CRUCIBLE – John Sayles

“They came, says Santos, they tried to beat the jungle, they lost, and they left.

They left some good things.

Tell me one.

They educated my son here. He can speak English…

Let’s hear some.

Flavio – show him…

‘A,B,C,D,E,F,G,H’ —he chants, ‘I’ve got a gal – in Kalamazoo –‘”

It’s rare that I’ll say a book would possibly make a better movie, but I need to see John Sayles’s Crucible (Melville House 2026) on the screen.  This sprawling novel, spanning the late 1920s to 1945, is epic in scope with a cast of characters that range from Henry Ford himself to the son of a Brazilian man working a rubber tree farm in the jungle. In addition to Ford’s elite empire, there are maids, baseball players, including the one-armed Pete Gray and the “Hebrew Hammer” -Hank Greenberg, gangsters, politicians, blue collar workers, unionists, journalists, prohibitionists, and so on – the mix of races, socio-economic status, and politics blur together creating a fascinating mural of characters that seems oh so American, and it begs for the screen.

The novel centers around Henry Ford’s empire and its expanding reach, seeing it through a bank collapse, the Great Depression, union struggles, and into WWII. Sayles clues the reader into a time change by inserting Ford adverts, which provide a clue as to the year the reader finds herself in.  I enjoyed it, but I can see why some people found the timeline a bit of a blur, and the novel too much.

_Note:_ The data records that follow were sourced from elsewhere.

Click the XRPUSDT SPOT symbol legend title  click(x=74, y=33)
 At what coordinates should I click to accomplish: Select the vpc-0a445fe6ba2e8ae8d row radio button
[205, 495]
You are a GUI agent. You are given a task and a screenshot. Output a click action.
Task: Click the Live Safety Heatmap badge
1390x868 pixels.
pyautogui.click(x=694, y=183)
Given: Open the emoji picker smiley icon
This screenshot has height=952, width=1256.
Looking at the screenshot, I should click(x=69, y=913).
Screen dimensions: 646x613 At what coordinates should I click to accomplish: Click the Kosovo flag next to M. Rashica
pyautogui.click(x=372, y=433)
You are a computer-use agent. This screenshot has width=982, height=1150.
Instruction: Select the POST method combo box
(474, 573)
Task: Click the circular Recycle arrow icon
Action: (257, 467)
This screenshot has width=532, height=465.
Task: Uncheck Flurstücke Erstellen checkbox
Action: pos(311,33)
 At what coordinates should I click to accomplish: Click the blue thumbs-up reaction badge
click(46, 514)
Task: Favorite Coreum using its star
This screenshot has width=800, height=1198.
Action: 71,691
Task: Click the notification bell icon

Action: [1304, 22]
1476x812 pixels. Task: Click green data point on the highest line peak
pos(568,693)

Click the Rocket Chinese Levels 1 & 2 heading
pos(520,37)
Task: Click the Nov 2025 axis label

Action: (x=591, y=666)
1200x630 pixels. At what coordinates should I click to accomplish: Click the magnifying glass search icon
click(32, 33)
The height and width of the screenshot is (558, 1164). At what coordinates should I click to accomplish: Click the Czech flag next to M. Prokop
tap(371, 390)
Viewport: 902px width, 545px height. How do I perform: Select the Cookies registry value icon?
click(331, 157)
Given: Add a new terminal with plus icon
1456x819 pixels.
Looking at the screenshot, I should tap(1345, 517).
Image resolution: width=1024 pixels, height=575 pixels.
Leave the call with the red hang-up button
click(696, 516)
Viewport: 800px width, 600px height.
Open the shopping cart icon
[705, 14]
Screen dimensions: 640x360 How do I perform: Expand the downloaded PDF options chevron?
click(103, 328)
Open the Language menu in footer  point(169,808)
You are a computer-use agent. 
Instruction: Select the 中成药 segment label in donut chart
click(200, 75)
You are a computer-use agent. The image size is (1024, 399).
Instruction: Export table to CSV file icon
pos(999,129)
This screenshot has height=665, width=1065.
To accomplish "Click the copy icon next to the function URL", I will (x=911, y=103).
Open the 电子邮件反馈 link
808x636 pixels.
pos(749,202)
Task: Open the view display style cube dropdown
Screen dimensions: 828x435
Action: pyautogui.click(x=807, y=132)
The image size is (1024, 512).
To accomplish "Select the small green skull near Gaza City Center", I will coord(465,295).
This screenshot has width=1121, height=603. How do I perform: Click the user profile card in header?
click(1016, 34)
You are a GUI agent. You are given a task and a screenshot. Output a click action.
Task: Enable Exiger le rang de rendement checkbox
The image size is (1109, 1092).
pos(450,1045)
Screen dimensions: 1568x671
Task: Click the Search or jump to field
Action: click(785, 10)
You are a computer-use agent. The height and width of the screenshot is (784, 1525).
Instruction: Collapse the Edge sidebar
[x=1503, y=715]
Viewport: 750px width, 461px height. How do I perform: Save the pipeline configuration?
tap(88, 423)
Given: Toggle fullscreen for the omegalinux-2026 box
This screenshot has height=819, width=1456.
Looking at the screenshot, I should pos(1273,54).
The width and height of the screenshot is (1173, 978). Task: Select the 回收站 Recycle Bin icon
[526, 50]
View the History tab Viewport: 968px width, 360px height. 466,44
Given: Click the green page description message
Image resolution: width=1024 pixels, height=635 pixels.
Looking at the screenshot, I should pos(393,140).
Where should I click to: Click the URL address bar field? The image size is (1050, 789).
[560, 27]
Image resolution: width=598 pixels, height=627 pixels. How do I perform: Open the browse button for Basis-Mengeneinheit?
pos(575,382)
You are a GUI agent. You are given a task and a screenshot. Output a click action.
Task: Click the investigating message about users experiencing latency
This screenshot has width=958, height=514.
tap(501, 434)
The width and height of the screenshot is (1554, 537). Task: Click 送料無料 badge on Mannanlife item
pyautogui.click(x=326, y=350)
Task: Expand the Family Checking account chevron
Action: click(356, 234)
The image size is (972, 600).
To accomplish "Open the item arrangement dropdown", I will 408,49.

As far as my favorite characters to follow, it would have to be Kerry, the young girl who goes to join her father in Brazil in Fordlandia, and her mother, a woman with her own secrets and crushed dreams that seem a bit of the light in Brazil.

It’s a good novel, but the revolving door of characters and plots can get a bit murky.  I do think it would translate extremely well to screen, and I hope someone buys the rights soon.  (Considering the author, it makes sense this reads like it was made for the screen.) If you enjoy historical fiction that claws back the shine and exposes the grit, read this book.